There was a small clause within the brief though that caught my imagination: "a complicated game" - with all the thoughts of cubes in my mind I decided to invent a game, a simple game that had 3 different sets of 10 elements that could be combined in a variety of ways, and it might not allow for 1000 combinations but a fair few. And to satisfy my cube inclination I made a dice.
The game had 10 different battlefields, 10 different monsters, and each character had 10 hit points. The battlefields were Grass, Jungle, City, River, Ocean, Mountain, Sky, Desert, Arctic and Cave. I then came up with 5 adjectives that could describe each battlefield: Plains/outdoor, Water, Air, Dense terrain and Grassy and assigned these 5 different types to each sort of terrain. Grass was grassy (obviously) and Air, Jungle was grassy, City was dense terrain, River was grassy and water, Ocean was water, Mountain was plains/outdoor and air, Sky was air, Desert was plains/outdoor, Arctic was water and plains/outdoor and Cave was dense terrain.

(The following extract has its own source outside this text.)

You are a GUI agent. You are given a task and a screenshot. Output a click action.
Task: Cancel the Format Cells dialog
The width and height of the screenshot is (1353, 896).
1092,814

I came up with 10 monsters that would satisfy the 5 different sorts terrain I came up with, these were: Stone Golem, Human Warrior, Fire Ghost, Laser Shark, Milipede, Dragon, Squid Alien, Well 'Ard Goat, Giant Spider and Ultra Eagle. Stone Golem was someone that would be good in plains/outdoor, Human warrior in dense terrain, Fire Ghost in grassy, Laser Shark in water, Milipede in grassy, Dragon in sky, Squid (I dropped the alien part) was water, Goat (I dropped his moniker as well) was plains/outdoor, Giant Spider was dense terrain and Eagle was sky. Regarding the names I wanted a mixture of typical fantasy creatures (Dragon, Stone Golem, Human Warrior, Giant Spider) as well as some mundane creatures (Goat, Eagle, Milipede, Squid) and a few oddball names people wouldn't have heard of before that might get a laugh (Laser Shark, Fire Ghost).
Having figured out roughly what was fighting, and roughly where it was better at fighting, I began making the battlefields and monsters out of card.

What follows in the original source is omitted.